| TASK DIRECTIONS |
A word-for-word copy of the lines from the one holding "Task: Call back" through the final line of the records below is the only output asked for.

EXERCISE MATERIAL Start Marker

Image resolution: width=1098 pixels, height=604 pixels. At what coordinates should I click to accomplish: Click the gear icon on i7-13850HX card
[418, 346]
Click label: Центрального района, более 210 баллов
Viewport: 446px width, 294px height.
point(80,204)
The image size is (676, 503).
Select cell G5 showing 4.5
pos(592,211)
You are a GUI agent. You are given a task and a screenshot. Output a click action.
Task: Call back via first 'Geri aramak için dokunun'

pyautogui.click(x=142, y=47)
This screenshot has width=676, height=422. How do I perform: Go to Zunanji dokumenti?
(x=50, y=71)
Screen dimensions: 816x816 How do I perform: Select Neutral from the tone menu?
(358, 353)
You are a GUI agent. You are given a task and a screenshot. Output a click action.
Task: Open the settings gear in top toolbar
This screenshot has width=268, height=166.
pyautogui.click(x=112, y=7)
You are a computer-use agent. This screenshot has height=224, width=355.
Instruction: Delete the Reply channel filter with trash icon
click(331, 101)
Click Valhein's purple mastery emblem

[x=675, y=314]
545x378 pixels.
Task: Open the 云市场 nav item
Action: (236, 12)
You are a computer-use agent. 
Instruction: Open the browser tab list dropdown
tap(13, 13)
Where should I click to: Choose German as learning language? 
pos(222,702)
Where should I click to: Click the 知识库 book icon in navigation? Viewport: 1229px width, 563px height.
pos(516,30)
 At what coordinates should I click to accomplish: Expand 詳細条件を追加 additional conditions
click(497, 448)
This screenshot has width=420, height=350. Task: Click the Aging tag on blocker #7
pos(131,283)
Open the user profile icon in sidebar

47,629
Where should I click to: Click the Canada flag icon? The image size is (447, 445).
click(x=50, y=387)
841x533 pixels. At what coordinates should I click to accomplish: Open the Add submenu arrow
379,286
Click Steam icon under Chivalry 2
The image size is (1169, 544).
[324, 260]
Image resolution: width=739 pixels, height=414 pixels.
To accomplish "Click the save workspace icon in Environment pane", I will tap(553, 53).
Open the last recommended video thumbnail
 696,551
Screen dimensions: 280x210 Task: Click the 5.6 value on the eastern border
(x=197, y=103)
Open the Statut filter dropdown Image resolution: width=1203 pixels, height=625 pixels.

EXERCISE MATERIAL End Marker

| SOLVED EXERCISE |
Task: Call back via first 'Geri aramak için dokunun'

pyautogui.click(x=142, y=47)
This screenshot has width=676, height=422. How do I perform: Go to Zunanji dokumenti?
(x=50, y=71)
Screen dimensions: 816x816 How do I perform: Select Neutral from the tone menu?
(358, 353)
You are a GUI agent. You are given a task and a screenshot. Output a click action.
Task: Open the settings gear in top toolbar
This screenshot has width=268, height=166.
pyautogui.click(x=112, y=7)
You are a computer-use agent. This screenshot has height=224, width=355.
Instruction: Delete the Reply channel filter with trash icon
click(331, 101)
Click Valhein's purple mastery emblem

[x=675, y=314]
545x378 pixels.
Task: Open the 云市场 nav item
Action: (236, 12)
You are a computer-use agent. 
Instruction: Open the browser tab list dropdown
tap(13, 13)
Where should I click to: Choose German as learning language? 
pos(222,702)
Where should I click to: Click the 知识库 book icon in navigation? Viewport: 1229px width, 563px height.
pos(516,30)
 At what coordinates should I click to accomplish: Expand 詳細条件を追加 additional conditions
click(497, 448)
This screenshot has width=420, height=350. Task: Click the Aging tag on blocker #7
pos(131,283)
Open the user profile icon in sidebar

47,629
Where should I click to: Click the Canada flag icon? The image size is (447, 445).
click(x=50, y=387)
841x533 pixels. At what coordinates should I click to accomplish: Open the Add submenu arrow
379,286
Click Steam icon under Chivalry 2
The image size is (1169, 544).
[324, 260]
Image resolution: width=739 pixels, height=414 pixels.
To accomplish "Click the save workspace icon in Environment pane", I will tap(553, 53).
Open the last recommended video thumbnail
 696,551
Screen dimensions: 280x210 Task: Click the 5.6 value on the eastern border
(x=197, y=103)
Open the Statut filter dropdown Image resolution: width=1203 pixels, height=625 pixels.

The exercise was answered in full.